The most current information provided to AFSA indicates the following: Most current, former and prospective federal employees at ALL foreign affairs agencies have been affected by this breach. That includes the State Department, USAID, FCS, FAS, BBG and APHIS. OPM discovered a new breach late last week which indicates that any current, former or prospective employee for whom a background investigation has been conducted is affected.
In the coming weeks, OPM will be sending notifications to individuals whose PII was potentially compromised in this incident. The email will come from opmcio@csid.comand it will contain information regarding credit monitoring and identity theft protection services being provided to those federal employees impacted by the data breach. In the event OPM does not have an email address for the individual on file, a standard letter will be sent via the U.S. Postal Service. All the foreign affairs agencies suggest that those affected should contact the firm listed below. Members of the Foreign Commercial Service may additionally contact Commerce’s Office of Information Security at informationsecurity@doc.gov.
As a note of caution, confirm that the email you receive is, in fact, the official notification. It’s possible that malicious groups may leverage this event to launch phishing attacks. To protect yourself, we encourage you to check the following:
- Make sure the sender email address is “opmcio@csid.com“.
- The email is sent exclusively to your work email address. No other individuals should be in the To, CC, or BCC fields.
- The email subject should be exactly “Important Message from the U.S. Office of Personnel Management CIO”.
- Do not click on the included link. Instead, record the provided PIN code, open a web browser, manually type the URL http://www.csid.com/opm into the address bar and press enter. You can then use the provided instructions to enroll using CSID’s Web portal.
- The email should not contain any attachments. If it does, do not open them.
- The email should not contain any requests for additional personal information.
- The official email should look like the sample screenshot below.

image via afsa.org
Additional information has been made available on the company’s website, www.csid.com/opm, and by calling toll-free 844-777-2743 (International callers: call collect 512-327-0705).
Agency-Specific Points of Contact:
If you have additional questions, contact AFSA’s constituency vice presidents and representatives:
Read the full announcement here.
Amidst this never ending round of data breaches, go ahead and read Brian Krebs’ How I Learned to Stop Worrying and Embrace the Security Freeze.

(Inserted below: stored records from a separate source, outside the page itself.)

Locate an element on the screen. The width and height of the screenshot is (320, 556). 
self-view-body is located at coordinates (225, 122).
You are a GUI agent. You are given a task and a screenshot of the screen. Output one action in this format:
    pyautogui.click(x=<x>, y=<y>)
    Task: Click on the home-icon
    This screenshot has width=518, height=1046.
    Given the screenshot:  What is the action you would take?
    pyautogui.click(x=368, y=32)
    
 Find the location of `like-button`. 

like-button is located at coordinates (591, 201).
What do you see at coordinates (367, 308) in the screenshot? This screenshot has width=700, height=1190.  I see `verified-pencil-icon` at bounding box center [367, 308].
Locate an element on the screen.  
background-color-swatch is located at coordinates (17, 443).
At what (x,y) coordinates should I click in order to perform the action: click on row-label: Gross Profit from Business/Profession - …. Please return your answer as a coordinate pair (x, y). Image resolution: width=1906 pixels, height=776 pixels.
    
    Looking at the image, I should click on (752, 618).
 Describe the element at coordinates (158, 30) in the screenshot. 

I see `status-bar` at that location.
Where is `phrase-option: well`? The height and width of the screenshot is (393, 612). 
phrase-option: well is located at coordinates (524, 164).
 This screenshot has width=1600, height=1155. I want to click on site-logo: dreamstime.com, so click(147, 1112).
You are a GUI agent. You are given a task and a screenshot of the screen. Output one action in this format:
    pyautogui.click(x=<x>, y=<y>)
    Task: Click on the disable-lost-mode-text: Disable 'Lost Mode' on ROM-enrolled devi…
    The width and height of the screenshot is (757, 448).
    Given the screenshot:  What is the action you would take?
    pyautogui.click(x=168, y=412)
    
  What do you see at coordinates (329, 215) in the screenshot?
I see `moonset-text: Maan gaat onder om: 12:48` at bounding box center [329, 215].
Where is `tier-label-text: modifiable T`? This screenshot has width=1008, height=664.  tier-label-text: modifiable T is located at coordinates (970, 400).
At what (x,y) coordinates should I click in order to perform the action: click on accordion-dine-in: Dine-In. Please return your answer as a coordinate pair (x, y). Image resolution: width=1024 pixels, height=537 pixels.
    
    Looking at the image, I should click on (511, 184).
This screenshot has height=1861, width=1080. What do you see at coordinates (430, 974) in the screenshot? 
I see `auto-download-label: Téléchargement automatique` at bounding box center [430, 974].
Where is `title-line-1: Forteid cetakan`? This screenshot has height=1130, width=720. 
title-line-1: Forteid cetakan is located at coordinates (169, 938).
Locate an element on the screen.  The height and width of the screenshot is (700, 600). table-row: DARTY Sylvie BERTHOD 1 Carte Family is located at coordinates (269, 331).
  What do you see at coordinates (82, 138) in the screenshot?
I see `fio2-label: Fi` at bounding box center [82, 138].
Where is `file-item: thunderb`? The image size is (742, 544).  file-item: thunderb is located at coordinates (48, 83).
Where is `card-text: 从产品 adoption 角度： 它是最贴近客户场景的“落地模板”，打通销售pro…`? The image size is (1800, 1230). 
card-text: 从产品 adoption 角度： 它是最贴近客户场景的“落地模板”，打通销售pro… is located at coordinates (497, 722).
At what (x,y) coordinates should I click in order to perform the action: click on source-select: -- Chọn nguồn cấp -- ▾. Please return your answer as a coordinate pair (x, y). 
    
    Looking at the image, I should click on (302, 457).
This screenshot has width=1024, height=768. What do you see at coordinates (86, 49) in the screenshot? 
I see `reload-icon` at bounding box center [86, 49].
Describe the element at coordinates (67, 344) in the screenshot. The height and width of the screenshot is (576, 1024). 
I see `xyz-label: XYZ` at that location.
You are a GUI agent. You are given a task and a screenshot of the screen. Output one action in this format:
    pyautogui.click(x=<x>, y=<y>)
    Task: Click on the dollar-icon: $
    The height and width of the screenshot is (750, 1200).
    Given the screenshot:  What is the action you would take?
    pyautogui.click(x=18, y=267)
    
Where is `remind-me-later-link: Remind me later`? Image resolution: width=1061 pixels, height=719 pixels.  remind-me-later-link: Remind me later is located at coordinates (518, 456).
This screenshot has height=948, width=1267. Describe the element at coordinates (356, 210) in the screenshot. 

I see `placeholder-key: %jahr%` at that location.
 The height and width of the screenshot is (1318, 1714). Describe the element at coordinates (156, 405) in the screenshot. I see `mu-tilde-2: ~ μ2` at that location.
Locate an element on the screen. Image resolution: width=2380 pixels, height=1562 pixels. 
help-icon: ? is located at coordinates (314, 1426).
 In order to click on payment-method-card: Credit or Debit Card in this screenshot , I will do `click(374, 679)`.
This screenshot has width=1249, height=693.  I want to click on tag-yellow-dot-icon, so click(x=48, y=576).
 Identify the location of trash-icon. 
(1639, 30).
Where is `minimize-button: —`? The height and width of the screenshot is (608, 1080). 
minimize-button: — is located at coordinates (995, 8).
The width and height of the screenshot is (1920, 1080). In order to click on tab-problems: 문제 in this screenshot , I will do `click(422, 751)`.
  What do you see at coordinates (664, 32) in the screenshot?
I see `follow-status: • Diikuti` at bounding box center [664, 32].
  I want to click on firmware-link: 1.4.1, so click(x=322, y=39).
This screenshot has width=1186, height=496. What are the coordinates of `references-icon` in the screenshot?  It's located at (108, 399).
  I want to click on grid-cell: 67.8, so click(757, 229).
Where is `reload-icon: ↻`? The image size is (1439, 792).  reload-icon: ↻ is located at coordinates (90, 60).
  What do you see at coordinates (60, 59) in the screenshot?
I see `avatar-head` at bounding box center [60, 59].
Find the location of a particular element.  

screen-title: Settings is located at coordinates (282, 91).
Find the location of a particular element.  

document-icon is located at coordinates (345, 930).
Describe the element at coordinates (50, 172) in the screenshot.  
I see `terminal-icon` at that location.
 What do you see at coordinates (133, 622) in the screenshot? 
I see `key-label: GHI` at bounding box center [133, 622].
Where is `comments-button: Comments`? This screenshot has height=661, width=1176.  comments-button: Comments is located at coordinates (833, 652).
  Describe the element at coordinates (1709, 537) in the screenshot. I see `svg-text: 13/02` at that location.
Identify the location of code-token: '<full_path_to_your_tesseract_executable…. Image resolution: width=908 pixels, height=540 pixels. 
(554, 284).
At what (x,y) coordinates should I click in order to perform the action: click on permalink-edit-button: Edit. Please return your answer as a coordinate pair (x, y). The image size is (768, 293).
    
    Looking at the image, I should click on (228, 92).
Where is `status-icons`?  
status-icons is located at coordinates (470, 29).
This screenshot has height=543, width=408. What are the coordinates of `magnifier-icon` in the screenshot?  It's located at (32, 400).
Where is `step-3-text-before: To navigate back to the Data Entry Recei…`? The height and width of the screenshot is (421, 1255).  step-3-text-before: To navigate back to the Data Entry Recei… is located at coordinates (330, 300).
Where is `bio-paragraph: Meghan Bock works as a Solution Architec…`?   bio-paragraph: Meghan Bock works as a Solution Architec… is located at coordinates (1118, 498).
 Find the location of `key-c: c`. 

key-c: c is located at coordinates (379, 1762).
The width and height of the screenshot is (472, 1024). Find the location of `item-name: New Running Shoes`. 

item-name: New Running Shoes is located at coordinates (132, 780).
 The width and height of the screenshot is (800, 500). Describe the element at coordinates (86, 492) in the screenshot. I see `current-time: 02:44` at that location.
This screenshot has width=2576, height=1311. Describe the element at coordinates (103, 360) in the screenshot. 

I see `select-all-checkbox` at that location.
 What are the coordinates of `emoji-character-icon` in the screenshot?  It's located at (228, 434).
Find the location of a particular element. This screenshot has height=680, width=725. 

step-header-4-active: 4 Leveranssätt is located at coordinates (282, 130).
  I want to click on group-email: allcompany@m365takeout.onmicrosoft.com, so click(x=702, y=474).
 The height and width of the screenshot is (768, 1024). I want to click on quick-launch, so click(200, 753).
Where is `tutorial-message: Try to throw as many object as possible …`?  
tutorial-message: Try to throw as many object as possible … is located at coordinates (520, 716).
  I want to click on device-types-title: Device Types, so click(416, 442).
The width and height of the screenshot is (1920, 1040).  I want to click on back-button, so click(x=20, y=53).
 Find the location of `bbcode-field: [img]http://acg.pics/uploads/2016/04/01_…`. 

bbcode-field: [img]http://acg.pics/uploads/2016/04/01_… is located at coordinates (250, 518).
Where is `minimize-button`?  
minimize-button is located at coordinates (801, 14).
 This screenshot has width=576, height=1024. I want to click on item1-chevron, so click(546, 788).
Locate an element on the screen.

The USG is not offering to pay the cost of a credit freeze but it might be worth considering.
Of course, the security freeze does not solve the problem if the intent here goes beyond stealing USG employees’ identities. If the hackers were after the sensitive information contained in the background investigations, for use at any time in the future, not sure that a credit freeze, credit monitoring and/or ID thief protection can do anything to protect our federal employees.
Security clearance investigations, by their very nature, expose people’s darkest secrets — the things a foreign government might use to blackmail or compromise them such as drug and alcohol abuse, legal and financial troubles and romantic entanglements. (via)
I understand why the USG has to show that it is doing something to address the breach but — if a foreign government, as suspected, now has those SF-86s, how can people protect themselves from being compromised? If this is not about compromising credit, or identities of USG employees but about secrets, credit monitoring and/or ID thief protection for $20 Million will be an expensive but useless response, wouldn’t it?